> _What to produce_
In the entries that follow, the first line to write out is the one containing "blade direction value", and the last is the one containing "Click avatar icon". Reproduce that stretch exactly, with nothing before or after it.
--- Material for this task ---
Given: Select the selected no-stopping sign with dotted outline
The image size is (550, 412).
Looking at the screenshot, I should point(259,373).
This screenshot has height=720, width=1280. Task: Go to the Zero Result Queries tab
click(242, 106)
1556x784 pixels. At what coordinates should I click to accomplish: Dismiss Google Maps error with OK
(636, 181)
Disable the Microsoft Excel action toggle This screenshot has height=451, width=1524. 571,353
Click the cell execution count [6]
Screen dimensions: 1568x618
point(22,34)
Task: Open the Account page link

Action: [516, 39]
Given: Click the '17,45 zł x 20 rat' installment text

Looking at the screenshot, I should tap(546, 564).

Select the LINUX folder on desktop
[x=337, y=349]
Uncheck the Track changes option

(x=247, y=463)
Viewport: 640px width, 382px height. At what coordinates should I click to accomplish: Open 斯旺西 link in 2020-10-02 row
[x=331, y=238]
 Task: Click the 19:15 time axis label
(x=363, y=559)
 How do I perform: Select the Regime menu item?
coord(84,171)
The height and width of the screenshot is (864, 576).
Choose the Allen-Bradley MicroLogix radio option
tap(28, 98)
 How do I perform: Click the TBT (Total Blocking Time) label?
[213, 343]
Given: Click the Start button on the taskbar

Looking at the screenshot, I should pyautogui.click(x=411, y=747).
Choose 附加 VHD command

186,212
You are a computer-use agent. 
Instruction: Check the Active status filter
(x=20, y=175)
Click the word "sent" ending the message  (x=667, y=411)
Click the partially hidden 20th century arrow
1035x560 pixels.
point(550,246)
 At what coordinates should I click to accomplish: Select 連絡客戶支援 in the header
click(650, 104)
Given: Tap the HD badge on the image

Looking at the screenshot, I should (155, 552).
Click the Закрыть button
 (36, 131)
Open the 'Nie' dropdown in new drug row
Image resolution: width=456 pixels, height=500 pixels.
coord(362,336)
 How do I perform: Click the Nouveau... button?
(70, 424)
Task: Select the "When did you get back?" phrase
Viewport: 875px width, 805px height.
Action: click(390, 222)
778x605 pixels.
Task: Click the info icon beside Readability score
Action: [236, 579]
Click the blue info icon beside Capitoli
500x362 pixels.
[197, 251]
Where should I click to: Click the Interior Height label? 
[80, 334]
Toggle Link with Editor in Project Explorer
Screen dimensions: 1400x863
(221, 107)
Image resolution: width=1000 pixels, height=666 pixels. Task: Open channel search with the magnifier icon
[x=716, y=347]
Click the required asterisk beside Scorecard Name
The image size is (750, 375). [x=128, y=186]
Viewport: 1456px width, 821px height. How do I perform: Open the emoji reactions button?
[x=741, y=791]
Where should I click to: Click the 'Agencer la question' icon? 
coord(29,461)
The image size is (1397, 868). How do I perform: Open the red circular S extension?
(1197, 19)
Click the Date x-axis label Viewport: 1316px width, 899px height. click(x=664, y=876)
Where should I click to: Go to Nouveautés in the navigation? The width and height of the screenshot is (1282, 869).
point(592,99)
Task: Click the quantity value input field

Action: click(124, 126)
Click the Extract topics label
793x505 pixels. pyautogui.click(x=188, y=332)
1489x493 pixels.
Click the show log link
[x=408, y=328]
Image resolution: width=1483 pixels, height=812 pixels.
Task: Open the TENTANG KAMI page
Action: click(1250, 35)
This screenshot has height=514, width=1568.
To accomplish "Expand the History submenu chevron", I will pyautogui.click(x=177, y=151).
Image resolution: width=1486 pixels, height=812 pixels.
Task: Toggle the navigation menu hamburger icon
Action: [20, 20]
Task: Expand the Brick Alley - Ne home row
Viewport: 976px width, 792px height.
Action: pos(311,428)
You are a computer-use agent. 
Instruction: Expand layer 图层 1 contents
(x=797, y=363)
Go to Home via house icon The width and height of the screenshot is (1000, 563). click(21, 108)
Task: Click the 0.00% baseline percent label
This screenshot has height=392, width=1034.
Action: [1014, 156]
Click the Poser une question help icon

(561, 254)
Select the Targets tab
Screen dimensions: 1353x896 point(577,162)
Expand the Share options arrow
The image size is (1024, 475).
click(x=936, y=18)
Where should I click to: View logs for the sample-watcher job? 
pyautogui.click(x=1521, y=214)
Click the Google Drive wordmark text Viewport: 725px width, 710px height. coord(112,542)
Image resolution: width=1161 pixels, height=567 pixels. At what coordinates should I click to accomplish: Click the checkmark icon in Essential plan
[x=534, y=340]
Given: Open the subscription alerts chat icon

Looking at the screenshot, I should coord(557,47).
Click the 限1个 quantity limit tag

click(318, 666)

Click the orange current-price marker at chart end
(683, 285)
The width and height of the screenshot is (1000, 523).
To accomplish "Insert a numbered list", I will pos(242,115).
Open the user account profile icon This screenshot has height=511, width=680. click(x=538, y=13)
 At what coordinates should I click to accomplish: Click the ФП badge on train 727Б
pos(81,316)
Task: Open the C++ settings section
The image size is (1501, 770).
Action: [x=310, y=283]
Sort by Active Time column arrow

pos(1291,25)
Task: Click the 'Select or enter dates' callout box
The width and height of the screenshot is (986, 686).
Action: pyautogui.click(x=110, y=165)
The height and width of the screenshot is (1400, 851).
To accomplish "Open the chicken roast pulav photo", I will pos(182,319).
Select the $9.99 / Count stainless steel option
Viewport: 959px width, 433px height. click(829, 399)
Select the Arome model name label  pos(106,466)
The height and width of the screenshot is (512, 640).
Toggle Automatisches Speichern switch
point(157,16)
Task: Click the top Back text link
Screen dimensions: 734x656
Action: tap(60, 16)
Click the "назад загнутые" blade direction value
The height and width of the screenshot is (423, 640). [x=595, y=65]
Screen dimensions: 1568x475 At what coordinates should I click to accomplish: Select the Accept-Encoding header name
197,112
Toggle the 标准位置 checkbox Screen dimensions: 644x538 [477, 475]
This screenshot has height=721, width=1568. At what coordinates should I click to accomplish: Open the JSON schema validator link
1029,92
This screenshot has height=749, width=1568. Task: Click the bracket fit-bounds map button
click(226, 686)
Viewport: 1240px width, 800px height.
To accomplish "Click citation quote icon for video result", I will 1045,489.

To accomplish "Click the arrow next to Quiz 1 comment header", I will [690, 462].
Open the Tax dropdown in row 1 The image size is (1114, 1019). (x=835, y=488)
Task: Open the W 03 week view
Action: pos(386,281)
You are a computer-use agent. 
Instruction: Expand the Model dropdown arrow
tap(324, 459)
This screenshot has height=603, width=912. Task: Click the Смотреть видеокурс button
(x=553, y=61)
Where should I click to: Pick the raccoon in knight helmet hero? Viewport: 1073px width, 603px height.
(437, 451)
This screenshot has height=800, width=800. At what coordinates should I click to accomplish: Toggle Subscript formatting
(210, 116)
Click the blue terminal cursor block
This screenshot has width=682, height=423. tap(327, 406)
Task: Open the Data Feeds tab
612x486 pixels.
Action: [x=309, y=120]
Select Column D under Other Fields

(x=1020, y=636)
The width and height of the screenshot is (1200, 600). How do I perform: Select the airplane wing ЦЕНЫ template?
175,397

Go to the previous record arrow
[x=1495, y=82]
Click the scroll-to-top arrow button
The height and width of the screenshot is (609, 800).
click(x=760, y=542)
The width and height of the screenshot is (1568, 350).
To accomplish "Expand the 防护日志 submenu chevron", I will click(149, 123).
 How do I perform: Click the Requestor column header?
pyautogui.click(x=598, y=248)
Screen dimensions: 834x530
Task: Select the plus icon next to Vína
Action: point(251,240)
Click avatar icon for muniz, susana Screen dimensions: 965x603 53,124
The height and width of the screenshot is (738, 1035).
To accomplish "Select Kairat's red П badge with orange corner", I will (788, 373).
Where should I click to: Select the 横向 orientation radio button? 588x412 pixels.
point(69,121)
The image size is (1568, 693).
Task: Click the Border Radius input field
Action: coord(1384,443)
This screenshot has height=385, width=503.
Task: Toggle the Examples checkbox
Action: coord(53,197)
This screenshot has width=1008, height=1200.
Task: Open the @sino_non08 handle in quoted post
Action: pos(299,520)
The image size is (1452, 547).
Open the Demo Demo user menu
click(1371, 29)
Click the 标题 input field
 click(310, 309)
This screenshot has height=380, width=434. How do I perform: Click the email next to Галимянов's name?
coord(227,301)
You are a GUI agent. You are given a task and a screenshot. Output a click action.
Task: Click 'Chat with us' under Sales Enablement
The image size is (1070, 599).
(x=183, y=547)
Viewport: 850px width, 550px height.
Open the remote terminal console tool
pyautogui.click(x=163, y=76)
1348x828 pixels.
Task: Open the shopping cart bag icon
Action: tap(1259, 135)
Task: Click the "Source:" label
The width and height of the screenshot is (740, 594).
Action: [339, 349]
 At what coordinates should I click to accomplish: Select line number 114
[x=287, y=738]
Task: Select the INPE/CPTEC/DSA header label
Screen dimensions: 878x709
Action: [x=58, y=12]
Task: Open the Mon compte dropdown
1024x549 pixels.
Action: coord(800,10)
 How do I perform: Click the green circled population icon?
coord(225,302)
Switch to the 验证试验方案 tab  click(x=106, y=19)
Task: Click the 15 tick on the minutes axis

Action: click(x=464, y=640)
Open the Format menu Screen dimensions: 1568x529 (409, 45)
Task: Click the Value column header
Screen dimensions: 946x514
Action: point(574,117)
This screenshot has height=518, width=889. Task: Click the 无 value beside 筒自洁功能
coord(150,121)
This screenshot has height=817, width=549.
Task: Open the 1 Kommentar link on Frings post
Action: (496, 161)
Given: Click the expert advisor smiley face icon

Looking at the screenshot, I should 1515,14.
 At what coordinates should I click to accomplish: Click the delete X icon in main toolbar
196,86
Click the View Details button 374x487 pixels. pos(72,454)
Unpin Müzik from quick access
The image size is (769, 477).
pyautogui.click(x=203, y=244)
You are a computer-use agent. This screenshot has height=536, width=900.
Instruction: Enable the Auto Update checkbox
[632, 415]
---
> _Solution_
Click the "назад загнутые" blade direction value
The height and width of the screenshot is (423, 640). [x=595, y=65]
Screen dimensions: 1568x475 At what coordinates should I click to accomplish: Select the Accept-Encoding header name
197,112
Toggle the 标准位置 checkbox Screen dimensions: 644x538 [477, 475]
This screenshot has height=721, width=1568. At what coordinates should I click to accomplish: Open the JSON schema validator link
1029,92
This screenshot has height=749, width=1568. Task: Click the bracket fit-bounds map button
click(226, 686)
Viewport: 1240px width, 800px height.
To accomplish "Click citation quote icon for video result", I will 1045,489.

To accomplish "Click the arrow next to Quiz 1 comment header", I will [690, 462].
Open the Tax dropdown in row 1 The image size is (1114, 1019). (x=835, y=488)
Task: Open the W 03 week view
Action: pos(386,281)
You are a computer-use agent. 
Instruction: Expand the Model dropdown arrow
tap(324, 459)
This screenshot has height=603, width=912. Task: Click the Смотреть видеокурс button
(x=553, y=61)
Where should I click to: Pick the raccoon in knight helmet hero? Viewport: 1073px width, 603px height.
(437, 451)
This screenshot has height=800, width=800. At what coordinates should I click to accomplish: Toggle Subscript formatting
(210, 116)
Click the blue terminal cursor block
This screenshot has width=682, height=423. tap(327, 406)
Task: Open the Data Feeds tab
612x486 pixels.
Action: [x=309, y=120]
Select Column D under Other Fields

(x=1020, y=636)
The width and height of the screenshot is (1200, 600). How do I perform: Select the airplane wing ЦЕНЫ template?
175,397

Go to the previous record arrow
[x=1495, y=82]
Click the scroll-to-top arrow button
The height and width of the screenshot is (609, 800).
click(x=760, y=542)
The width and height of the screenshot is (1568, 350).
To accomplish "Expand the 防护日志 submenu chevron", I will click(149, 123).
 How do I perform: Click the Requestor column header?
pyautogui.click(x=598, y=248)
Screen dimensions: 834x530
Task: Select the plus icon next to Vína
Action: point(251,240)
Click avatar icon for muniz, susana Screen dimensions: 965x603 53,124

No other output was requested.